Why would someone get an appendectomy?
Most people get an appendectomy because they're suffering from appendicitis, meaning their appendix is swelling and could possibly burst. Appendicitis is most common in people younger than 30.
The appendix is attached to the large intestine, located in the lower right area of your abdomen, not far from your belly button. It has no known function, so having it removed likely will not affect your quality of life.
In rare circumstances, a doctor will perform an appendectomy because someone has a tumor, sometimes cancerous, in or around the appendix. Also, women, in rare circumstances, could suffer from endometriosis of the appendix, irregular growth of the cells that line the uterus.
The cause of appendicitis isn't always clear. Also, it can be hard to distinguish whether you have appendicitis or indigestion. If you're suffering from appendicitis, you won't feel well, and you will have a pain that will slowly move to the right lower abdomen. You will probably vomit and feel nauseous.
Unlike indigestion, which can cause a cramping pain, appendicitis can cause constant pain. You probably will lose your appetite.

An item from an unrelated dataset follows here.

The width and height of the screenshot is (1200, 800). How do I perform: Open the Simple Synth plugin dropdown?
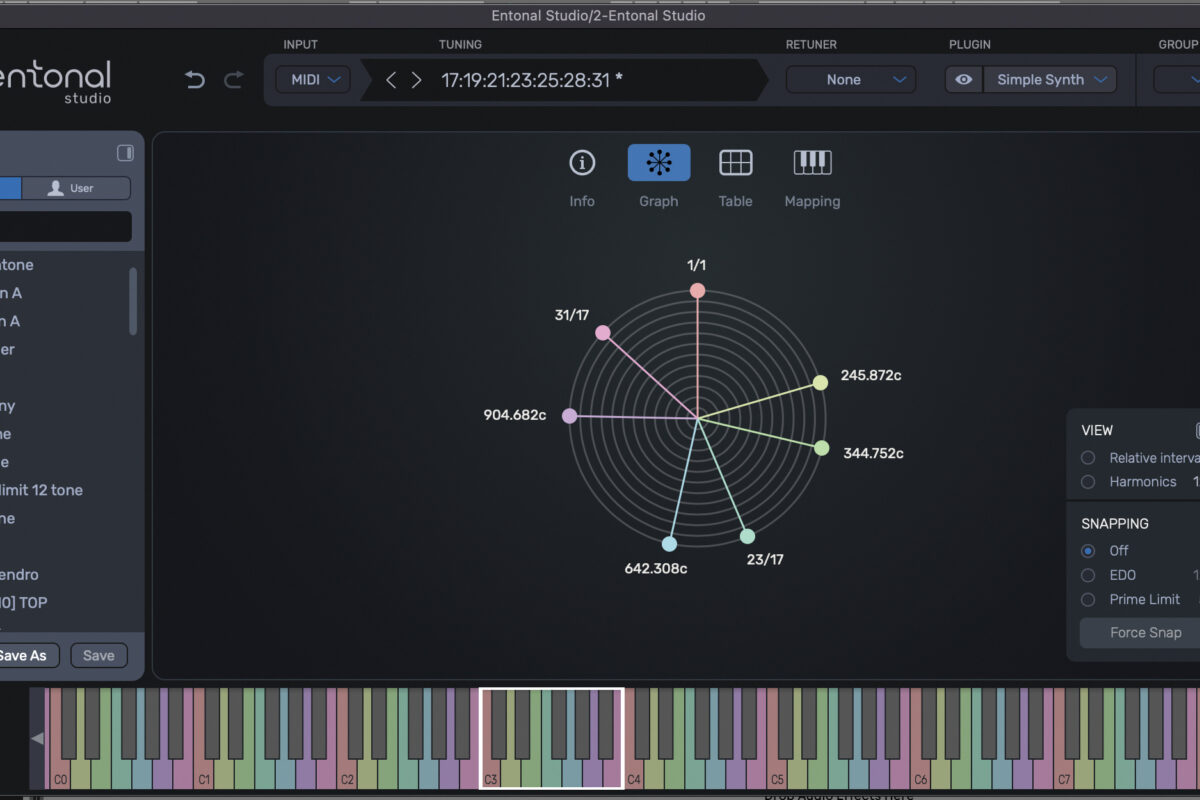tap(1049, 79)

If you or your family member is concerned you're suffering from appendicitis, it's best to seek medical attention. Research shows the risk of the appendix rupturing increases after 36 hours of untreated symptoms. As appendicitis worsens, a person might suffer from chills, constipation, diarrhea, fever, shaking and vomiting.
When you arrive at the hospital, a doctor might order a CT scan or ultrasound. A radiologist can sometimes tell through testing whether you're suffering from appendicitis. However, you will probably not undergo extensive testing, for time is an important factor when dealing with appendicitis.

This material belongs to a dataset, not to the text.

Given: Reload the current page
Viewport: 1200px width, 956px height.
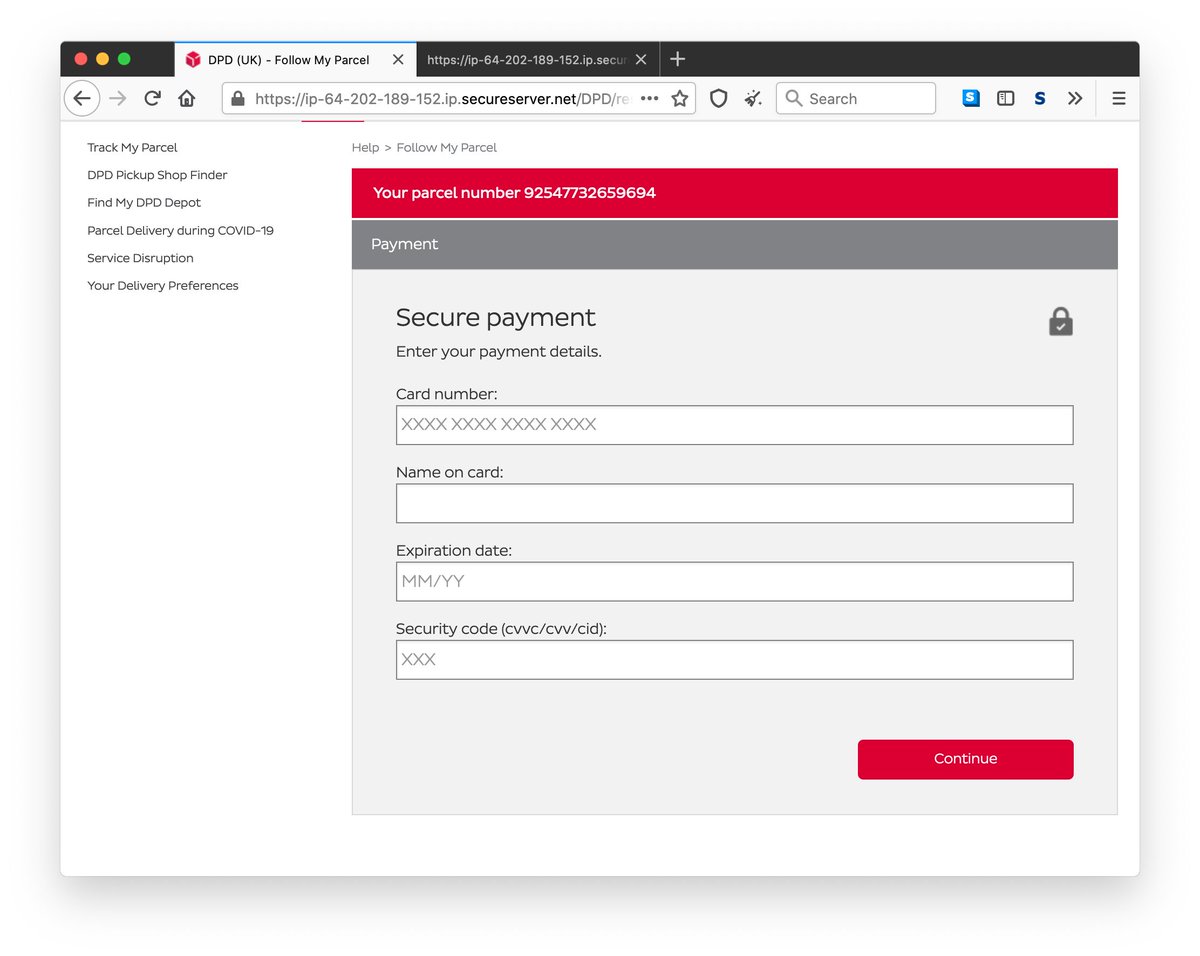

At the beginning of the surgery, your doctor might fill up your stomach with a gas to elevate the stomach wall, lifting it away from the intestines. This can sometimes help reduce injury during surgery.
Some doctors perform a laparoscopic appendectomy, which involves less cutting than traditional surgery. All surgeons have their own techniques. Generally, if your doctor performs a laparoscopic appendectomy, he or she will make a few small cuts in your abdomen and insert ports around your abdomen area.
Your doctor will next use a small camera to look inside your abdomen. Medical instruments will be inserted inside the ports to help free the appendix from your intestines, and your appendix will be removed. If you suffer from contamination or infection, the area will be rinsed with saline.
Does it hurt?
After the surgery, you likely will have some pain. As with every surgery, some patients feel more pain than others do.
The gas that's put in your stomach during the procedure stretches the abdominal wall, a process that can cause pain in your abdomen and sometimes in your shoulder. After a few days, most pain should be gone.
What are the risk factors?
As with any surgery, there's always risk for infection and bleeding. Risk is higher, but still rare, if you've had other surgeries before and have scar tissue from those surgeries.
Because anesthesia is often used during the surgery, there's a risk that you will suffer from a reaction to the anesthesia or have problems breathing.
What's the recovery time?
Appendicitis becomes more serious if your appendix is ruptured. Also, if your appendix bursts, the infection can sometimes form what's known as an abscess, a pocket of pus and infection around the appendix. It takes longer to recover if either of these things happens. You might be in the hospital for a few days, and it could take you up to two months to recover.
If you have an uncomplicated case of appendicitis, meaning your appendix didn't burst, you might be able to leave the hospital the same day. Once you're home, you'll probably be down for about a week.
Your doctor will likely recommend no heavy lifting for at least a week.
What's the follow-up?
You shouldn't need a follow-up surgery, but your doctor will probably want to see you again. Your doctor will want to check your wounds, ensure you don't have fever, and that you're using the bathroom regularly.